The relevant statute in the case is Bankruptcy Code § 522(b)(3)(C), which exempts retirement funds to the extent that those funds are in a fund or account that is exempt from taxation under section 401, 403, 408, 408A, 414, 457, or 501(a) of the Internal Revenue Code. While the parties agreed that the inherited IRA is exempt from taxation under one of those sections, the issue of contention was whether the inherited IRA in the hands of Ms. Heffron-Clark constitutes “retirement funds” for purposes of that subsection. Ms. Heffron-Clark argued that the inherited IRA should be exempt as retirement funds because it was set aside for retirement by her mother. The bankruptcy trustee argued that it the inherited IRA was not exempt because it no longer was retirement funds based on the notion that Ms. Heffron-Clark had the ability to withdraw the funds at any time without penalty.
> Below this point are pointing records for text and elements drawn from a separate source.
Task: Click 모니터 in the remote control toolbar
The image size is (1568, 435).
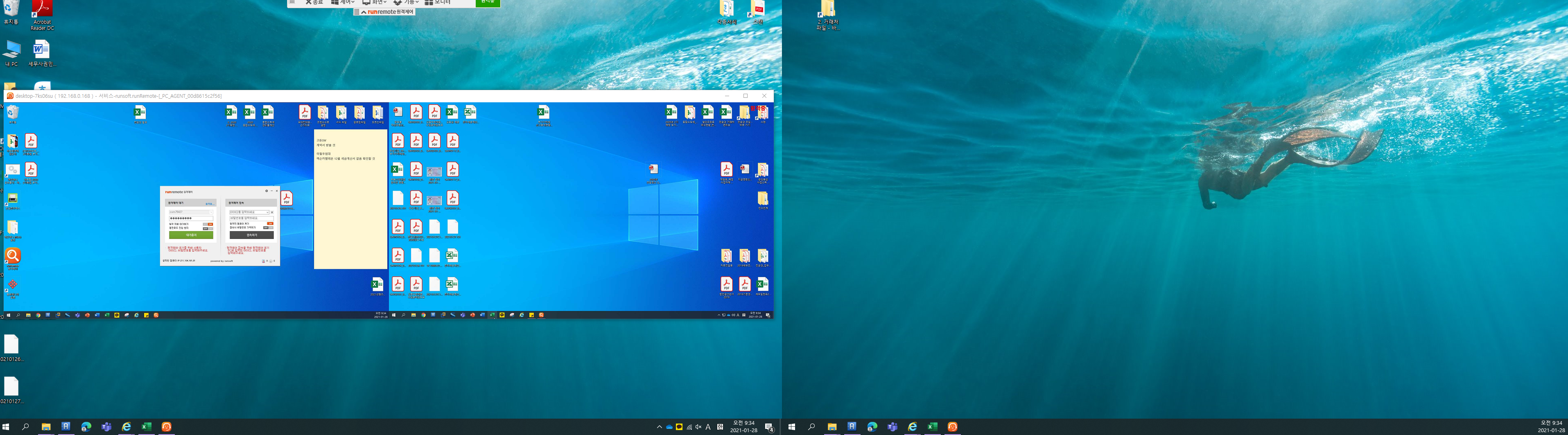Action: [438, 2]
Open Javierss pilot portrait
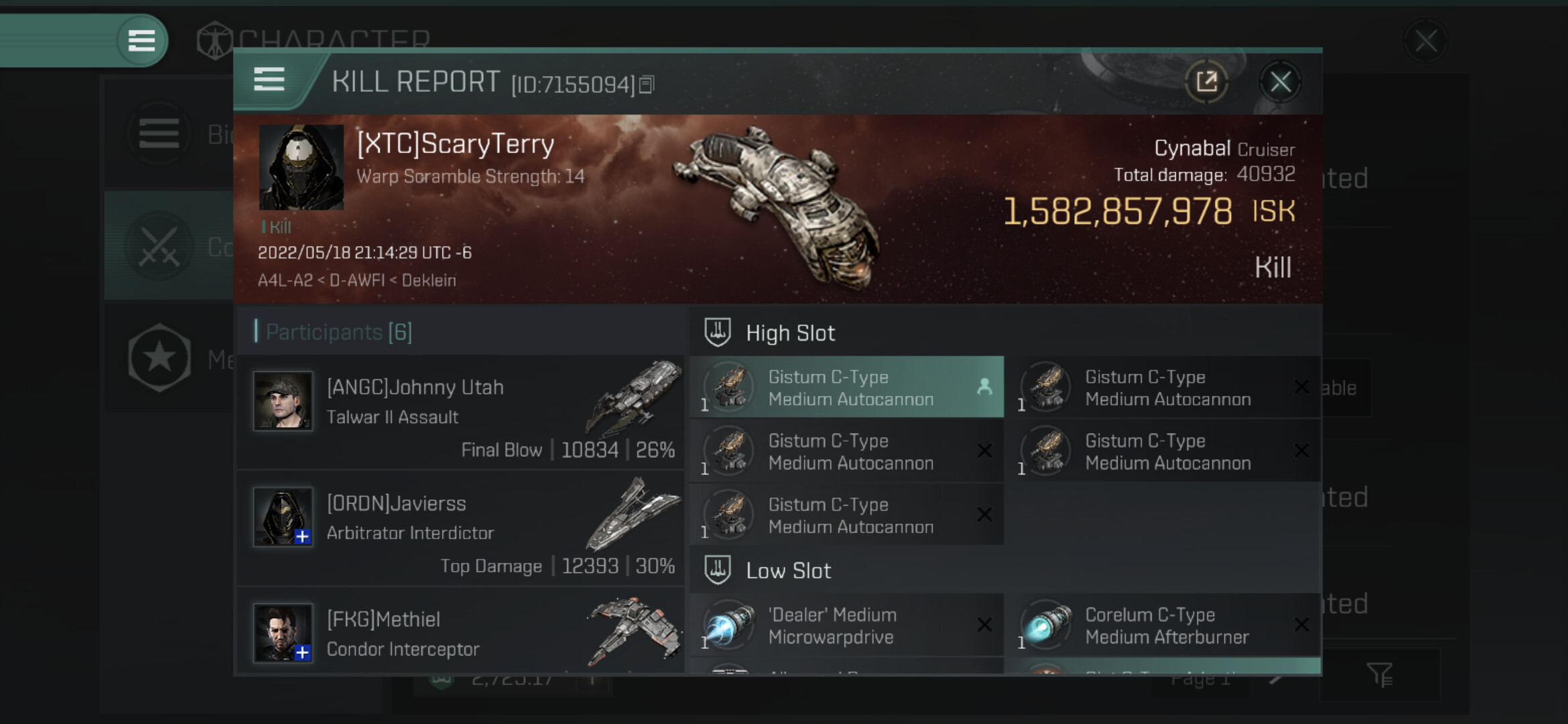Screen dimensions: 1568x724 point(283,516)
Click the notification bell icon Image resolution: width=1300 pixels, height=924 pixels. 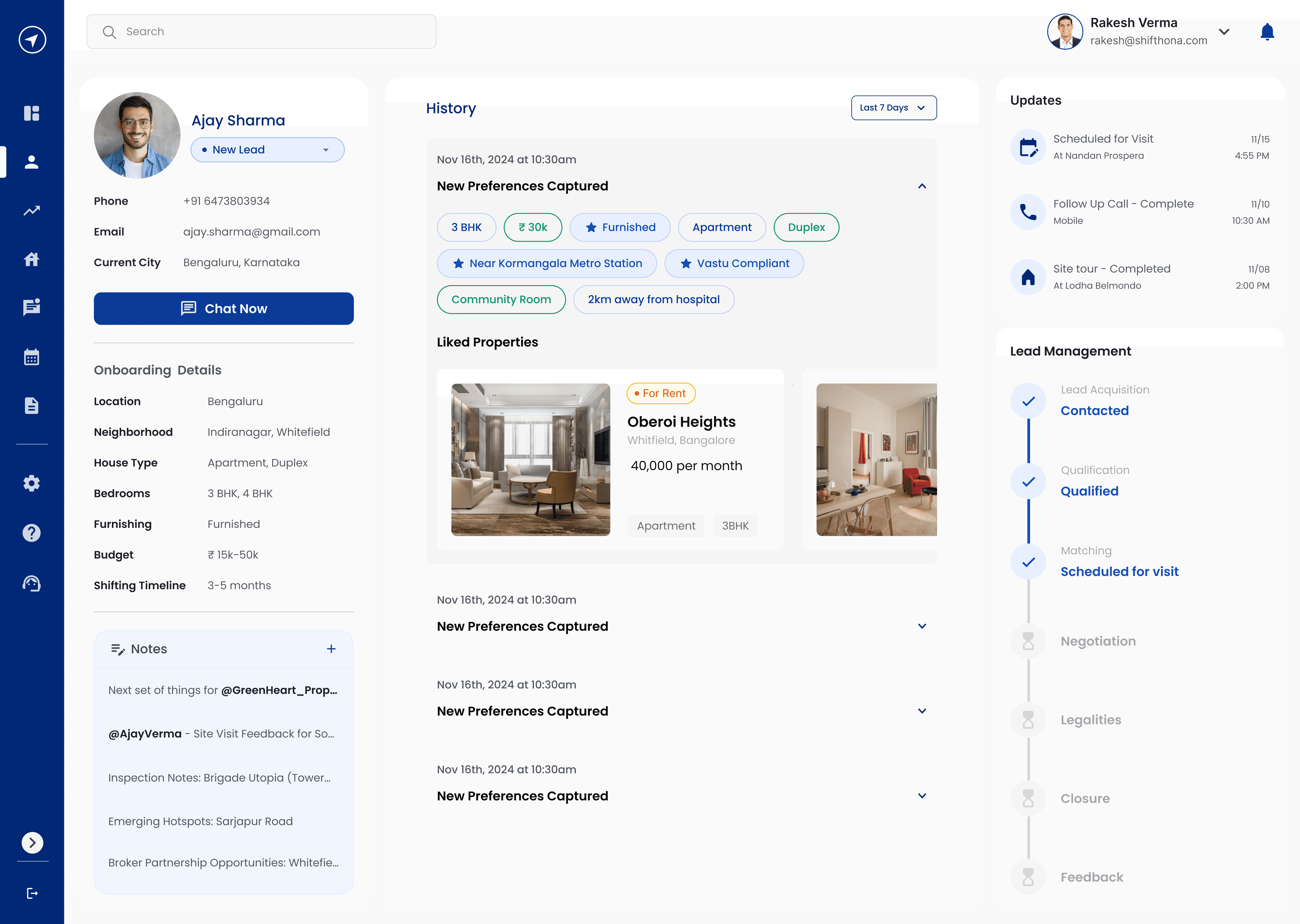tap(1267, 32)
The Court began by noting that the Bankruptcy Code does not define “retirement funds,” and so a normal meaning must be assigned to the term. In ruling against Ms. Heffron-Clark, the court concluded that the ordinary meaning of “retirement funds” refers to sums of money set aside for the day an individual stops working. In the Court’s view, three characteristics of inherited IRAs indicate that they do not contain such funds. First, the holder of an inherited IRA never may invest additional money in the account. Second, the holder of an inherited IRA is required to withdraw money from the account without regard to how far he or she is from retirement. Third, and as noted above, the holder of an inherited IRA may withdraw the entire balance of the account at any time—and use it for any purpose—without penalty.

The Court in essence concluded that its holding was consistent with the purpose of the exemption provisions within the Bankruptcy Code, which attempts to strike a balance between the interest of creditors to recover assets and the interest of the person filing for bankruptcy to satisfy personal needs. In the view of the Court, nothing about the characteristics of an inherited IRA prevents or discourages an individual from using funds within the account for current consumption. The mere possibility that a certain holder of an inherited IRAs can leave it intact until retirement and take only required minimum distributions does not mean that an inherited IRA bears the characteristics of retirement funds. By contrast, the Court notes that allowing debtors to protect funds in traditional and Roth IRAs helps ensure that those debtors will be able to satisfy their financial needs in retirement.

It seems the Court’s holding in this case was widely predicted (although these days any unanimous decision by the Court qualifies as a bit of a surprise). The decision will send estate planners back to the drawing board. Already some planners are suggesting that an individual with significant accumulated funds in an IRA may be better able to protect his or her heirs from creditors by establishing a spendthrift trust and designating that trust as the beneficiary of the IRA balance. Other alternatives may emerge as well.

[1] Given the size of the IRA upon creation, it seems likely the source of the funds to set up that IRA came from a rollover from a tax-qualified retirement plan, although this is not discussed in the opinion. Apparently, the source of the money used to fund the IRA that later becomes an inherited IRA is not relevant to the holding.